1.5. Project Management

For this part of my week, I worked on making and personalizing my website. I also worked through a Git tutorial.

GitLab and Getting Started

For my website, I familiarized myself with GitLab and markdown– working through the two was not too difficult. For markdown, I used this cheatsheet to help along the way. I first started on GitLab after I received an email from Academy IT with access to my account and logged in after I reset my password. My classmates and I explored GitLab for a while and learned that we could edit my site using the Web IDE.

Then I opened the about folder and started with copying and pasting the Student Agreement. After reading it and signing my name, I clicked commit.

I quickly realized that committing a change automatically sets to being committed in a new branch that prompts a merge. When I first committed my Student Agreement, I had done so to a new branch. Luckily, I figured out that I could go to the main home page and delete any branches that were accidentally made (I saved any changes made on a separate Google Docs page just in case anything would have been lost before deleting the branch). I will pay attention to click the commit to **master** branch selection from now on.

I also read the Fab Charter.

Troubleshooting

Images

Aside from learning not to commit changes to a new branch every time, one of the most important and used thing I learned was how to save photos as JPG’s on a MacBook and how to compress them. Previous Fab Academy students informed me that it saves much more storage space to use JPG files than any other files. Below are methods that worked for me, although there may be more efficient ways out there.

Saving images as JPG files:

Sending pictures from your phone to your MacBook:

  • After you take a picture, screenshot it and crop the screenshot to how you want your picture to be.
  • Airdrop the screenshot to your MacBook. (If you airdrop the original photo, it will usually save as a HEIN file.)
  • Or, you can also text the image to yourself and save it from the iMessages app on your MacBook, but my iMessages was not syncing up with my phone during the course.

Taking screenshots on your MacBook:

  • Screenshots (shift + command + 4) will usually save as PNG files. To save it is a JPG file, right click on the pop up that appears on the bottom right corner of the screen after you screenshot something.
  • Click the “Open in Preview” and option and a pop up of the picture in Preview should appear, and the name of the picture should be “Untitled”.

  • Close out of the preview tab, and a prompt should appear to save the picture. Here, you can rename the picture and save it as a JPG file.

Compressing Images:

  • Open up the picture on your MacBook and click the “Tools” tab at the very top of the screen.
  • Click “Adjust Size..”

  • On the second drop down prompt, select “pixels”.
  • If you are trying to fit the image on the screen of a GitLab website, I usually keep the maximum width 600 pixels.
  • Keep all the other boxes checked
  • Click OK.

Uploading Images and Files

  • When you want to upload a picture or a file, scroll on the side navigation to the folder you want to import into.
  • Hover over the name and click on the three dots
  • Click Upload File
  • A drop down will appear, and you can choose the picture you want to import.
  • Then, in the place you want to put the picture on the actual website, type this to import the file: ![](../images/foldername/filename.filetype)
  • What you type in between each forward slash depends on the location of the file.

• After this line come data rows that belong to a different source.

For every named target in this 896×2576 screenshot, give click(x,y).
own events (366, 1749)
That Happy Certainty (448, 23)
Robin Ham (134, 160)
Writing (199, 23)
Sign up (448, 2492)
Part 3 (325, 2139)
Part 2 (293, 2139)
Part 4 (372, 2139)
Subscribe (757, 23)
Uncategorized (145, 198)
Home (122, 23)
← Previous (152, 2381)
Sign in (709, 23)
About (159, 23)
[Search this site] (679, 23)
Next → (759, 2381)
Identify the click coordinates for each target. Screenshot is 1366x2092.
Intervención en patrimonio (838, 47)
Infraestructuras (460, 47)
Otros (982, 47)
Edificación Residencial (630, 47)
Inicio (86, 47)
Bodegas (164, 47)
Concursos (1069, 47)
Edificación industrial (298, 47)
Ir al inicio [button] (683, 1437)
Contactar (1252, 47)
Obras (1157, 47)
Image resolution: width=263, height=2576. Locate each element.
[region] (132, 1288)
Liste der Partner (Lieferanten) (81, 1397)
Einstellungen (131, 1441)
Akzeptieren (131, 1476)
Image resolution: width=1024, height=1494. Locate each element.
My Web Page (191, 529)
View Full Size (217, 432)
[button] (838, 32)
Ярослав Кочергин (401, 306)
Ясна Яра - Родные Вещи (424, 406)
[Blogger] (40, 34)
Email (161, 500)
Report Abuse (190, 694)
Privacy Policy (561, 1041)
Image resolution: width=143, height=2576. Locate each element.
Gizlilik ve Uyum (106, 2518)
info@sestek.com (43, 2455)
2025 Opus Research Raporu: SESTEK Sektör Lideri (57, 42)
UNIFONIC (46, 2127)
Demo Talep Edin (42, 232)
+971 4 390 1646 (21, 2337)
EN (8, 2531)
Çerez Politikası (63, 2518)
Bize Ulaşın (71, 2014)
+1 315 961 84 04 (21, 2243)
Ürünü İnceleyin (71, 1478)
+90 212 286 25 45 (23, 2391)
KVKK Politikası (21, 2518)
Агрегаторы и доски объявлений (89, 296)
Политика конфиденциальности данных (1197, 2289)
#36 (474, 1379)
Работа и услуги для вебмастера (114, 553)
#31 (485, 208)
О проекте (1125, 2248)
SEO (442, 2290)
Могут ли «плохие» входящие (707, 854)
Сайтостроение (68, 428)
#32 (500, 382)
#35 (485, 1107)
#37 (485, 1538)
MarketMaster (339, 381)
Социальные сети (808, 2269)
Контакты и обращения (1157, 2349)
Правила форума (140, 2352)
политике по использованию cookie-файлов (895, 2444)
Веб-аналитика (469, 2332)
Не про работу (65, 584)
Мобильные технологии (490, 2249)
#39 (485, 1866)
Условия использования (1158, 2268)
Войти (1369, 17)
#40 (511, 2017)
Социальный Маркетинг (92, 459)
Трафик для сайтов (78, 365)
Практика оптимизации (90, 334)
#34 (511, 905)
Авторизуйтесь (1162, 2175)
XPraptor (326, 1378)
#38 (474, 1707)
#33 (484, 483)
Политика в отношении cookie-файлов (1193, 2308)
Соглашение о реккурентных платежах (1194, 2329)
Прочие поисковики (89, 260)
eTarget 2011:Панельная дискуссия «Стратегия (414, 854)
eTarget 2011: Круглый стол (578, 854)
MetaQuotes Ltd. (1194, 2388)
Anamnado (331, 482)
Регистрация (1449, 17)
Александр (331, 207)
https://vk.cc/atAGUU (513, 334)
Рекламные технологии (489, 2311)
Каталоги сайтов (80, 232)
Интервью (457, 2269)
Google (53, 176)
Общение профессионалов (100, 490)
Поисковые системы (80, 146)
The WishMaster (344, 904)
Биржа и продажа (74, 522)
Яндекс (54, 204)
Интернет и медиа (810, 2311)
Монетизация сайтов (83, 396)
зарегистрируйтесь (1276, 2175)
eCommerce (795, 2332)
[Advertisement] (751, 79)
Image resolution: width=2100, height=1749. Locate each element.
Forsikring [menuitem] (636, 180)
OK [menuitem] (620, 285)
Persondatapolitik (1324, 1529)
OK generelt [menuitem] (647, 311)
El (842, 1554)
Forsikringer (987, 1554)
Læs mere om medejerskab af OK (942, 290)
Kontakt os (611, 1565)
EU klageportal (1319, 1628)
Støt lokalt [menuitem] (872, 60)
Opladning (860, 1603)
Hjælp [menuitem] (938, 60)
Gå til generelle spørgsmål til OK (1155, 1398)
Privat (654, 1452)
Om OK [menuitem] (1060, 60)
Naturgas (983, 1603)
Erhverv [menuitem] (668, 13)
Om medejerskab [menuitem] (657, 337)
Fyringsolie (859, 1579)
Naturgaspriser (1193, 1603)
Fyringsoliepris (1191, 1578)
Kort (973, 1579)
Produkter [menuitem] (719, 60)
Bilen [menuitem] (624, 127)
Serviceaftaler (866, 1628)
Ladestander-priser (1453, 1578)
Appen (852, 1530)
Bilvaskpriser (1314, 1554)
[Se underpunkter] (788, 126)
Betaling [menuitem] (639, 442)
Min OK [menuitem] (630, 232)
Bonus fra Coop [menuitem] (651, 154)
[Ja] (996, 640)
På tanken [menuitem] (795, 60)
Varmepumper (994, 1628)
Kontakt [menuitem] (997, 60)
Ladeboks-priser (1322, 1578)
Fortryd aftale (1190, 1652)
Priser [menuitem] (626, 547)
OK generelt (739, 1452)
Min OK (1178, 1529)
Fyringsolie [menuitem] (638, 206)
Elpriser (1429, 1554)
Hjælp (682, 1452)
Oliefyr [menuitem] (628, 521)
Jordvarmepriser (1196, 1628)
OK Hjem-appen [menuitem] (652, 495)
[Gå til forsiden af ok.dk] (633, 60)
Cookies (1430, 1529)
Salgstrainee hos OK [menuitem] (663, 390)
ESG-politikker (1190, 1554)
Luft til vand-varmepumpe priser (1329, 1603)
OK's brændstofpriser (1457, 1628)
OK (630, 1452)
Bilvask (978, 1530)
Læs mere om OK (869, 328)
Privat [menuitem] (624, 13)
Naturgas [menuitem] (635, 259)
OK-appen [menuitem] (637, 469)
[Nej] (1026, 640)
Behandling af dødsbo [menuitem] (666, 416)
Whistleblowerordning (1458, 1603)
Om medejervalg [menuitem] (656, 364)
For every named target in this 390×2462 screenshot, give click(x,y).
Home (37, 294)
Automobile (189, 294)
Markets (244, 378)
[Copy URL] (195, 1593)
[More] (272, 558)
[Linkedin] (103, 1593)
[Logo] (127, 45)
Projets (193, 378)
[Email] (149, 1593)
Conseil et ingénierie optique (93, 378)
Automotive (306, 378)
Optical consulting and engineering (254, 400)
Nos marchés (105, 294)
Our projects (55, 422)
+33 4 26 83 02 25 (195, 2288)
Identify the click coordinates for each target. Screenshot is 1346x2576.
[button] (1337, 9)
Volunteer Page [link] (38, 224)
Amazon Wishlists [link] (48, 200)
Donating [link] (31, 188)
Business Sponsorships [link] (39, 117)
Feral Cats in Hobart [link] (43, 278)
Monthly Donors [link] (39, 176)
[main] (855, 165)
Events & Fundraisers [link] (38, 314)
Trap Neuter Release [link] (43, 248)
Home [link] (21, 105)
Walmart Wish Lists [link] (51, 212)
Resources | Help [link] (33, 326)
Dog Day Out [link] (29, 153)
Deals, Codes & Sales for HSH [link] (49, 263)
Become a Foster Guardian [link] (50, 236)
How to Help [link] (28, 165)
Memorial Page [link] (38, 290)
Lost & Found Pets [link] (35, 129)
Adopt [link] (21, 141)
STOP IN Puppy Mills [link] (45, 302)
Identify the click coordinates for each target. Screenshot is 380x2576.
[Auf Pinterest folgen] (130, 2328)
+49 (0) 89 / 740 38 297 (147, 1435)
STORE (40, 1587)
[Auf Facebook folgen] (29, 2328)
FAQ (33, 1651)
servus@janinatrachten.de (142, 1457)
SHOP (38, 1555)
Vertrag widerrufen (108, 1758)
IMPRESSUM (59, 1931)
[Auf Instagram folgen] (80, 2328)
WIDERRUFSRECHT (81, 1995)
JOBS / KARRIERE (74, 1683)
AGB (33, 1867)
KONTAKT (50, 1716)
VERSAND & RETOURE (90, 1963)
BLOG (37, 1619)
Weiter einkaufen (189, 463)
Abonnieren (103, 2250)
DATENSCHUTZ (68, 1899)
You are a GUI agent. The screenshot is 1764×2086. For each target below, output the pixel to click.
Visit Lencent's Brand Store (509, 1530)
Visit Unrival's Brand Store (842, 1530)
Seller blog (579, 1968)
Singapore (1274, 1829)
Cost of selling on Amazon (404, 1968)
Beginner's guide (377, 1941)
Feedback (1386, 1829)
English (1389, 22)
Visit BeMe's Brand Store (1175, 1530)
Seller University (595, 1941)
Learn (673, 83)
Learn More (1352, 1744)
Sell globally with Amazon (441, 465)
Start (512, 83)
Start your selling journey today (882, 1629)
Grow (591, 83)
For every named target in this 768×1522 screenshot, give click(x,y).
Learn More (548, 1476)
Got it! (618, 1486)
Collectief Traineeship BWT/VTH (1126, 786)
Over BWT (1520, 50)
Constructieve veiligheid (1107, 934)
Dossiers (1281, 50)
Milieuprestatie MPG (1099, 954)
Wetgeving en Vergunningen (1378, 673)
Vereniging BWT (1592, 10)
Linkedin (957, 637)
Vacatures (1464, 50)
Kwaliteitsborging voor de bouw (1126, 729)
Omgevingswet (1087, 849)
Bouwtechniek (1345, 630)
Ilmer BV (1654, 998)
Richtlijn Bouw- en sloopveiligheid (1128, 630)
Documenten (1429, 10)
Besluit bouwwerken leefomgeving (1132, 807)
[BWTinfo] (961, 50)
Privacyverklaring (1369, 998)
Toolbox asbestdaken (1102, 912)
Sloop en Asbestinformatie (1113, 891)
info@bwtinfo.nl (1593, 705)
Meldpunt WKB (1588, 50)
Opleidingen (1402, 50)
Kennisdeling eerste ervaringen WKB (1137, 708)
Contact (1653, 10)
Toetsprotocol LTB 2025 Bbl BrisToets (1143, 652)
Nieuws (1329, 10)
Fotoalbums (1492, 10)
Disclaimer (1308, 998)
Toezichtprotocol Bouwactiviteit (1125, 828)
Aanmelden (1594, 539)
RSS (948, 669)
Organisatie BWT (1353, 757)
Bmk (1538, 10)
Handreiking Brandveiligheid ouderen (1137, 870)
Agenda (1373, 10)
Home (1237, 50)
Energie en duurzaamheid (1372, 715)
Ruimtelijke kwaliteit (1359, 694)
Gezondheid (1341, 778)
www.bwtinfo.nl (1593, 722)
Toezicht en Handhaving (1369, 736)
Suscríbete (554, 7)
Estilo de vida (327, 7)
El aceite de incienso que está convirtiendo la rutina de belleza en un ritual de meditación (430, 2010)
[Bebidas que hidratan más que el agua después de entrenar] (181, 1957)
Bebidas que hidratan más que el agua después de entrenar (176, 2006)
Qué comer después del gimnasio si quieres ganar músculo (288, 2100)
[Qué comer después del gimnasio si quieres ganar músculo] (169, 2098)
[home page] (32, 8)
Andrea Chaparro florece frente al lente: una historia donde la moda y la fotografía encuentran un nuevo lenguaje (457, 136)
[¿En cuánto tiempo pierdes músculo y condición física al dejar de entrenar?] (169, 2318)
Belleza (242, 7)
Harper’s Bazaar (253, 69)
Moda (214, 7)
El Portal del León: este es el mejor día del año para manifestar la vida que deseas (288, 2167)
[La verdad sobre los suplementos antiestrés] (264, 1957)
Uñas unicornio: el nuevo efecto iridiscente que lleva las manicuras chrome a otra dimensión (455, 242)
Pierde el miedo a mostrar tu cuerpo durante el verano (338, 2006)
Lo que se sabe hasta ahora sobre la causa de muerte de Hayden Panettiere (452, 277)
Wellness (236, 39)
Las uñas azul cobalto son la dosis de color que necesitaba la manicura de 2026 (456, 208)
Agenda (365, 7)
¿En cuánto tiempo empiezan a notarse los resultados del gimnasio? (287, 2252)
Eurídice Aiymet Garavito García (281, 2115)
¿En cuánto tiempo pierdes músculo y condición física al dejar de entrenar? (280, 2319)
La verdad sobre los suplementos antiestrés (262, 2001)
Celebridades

For example, I typed ![](../images/week01/pic1.17upload.jpg), since the picture, called pic1.18uploadd (with the file type of jpg), was in the week01 folder in the images folder. There are two periods in the beginning because it is two folders into the navigation tree (the images folder is in the docs folder of my master branch). If you want to add a file that is directly in the docs folder, only use one period.

Personalizing My Site

Afterwards, I started personalizing my website. I found the mkdocs.yml page and changed my font to Roboto and my website’s color to light blue with blue accents. In order to see what the colors would look like beforehand, I used the link provided on the page.

This is what a part of mkdocs.yml looked like after I changed my website’s color.

theme:
  name: material
  # see https://squidfunk.github.io/mkdocs-material/getting-started/#color-palette
  palette:
    primary: "light blue"
    accent: "blue"
  font:
    false
    # text: "Roboto"
    # code: "Ubuntu Mono"

I also explored various themes that I could used, but I ended up sticking with material because of its style and simplicity.

This is what my page ended up looking like:

I then further personalized my About Me page, adding a photo and more text, and documented my work on this Week 2 page.

Git Tutorial

In order to learn more about Git, I used this helpful tutorial. After going through and doing it, I learned more about creating branches, replacing local changes, and overall working more with the Mac Terminal. Much of the information in the tutorial I had figured out the GitLab parallels to them, like pushing and committing changes, but it taught me more about each topic on a deeper and conceptual level (especially creating and merging branches).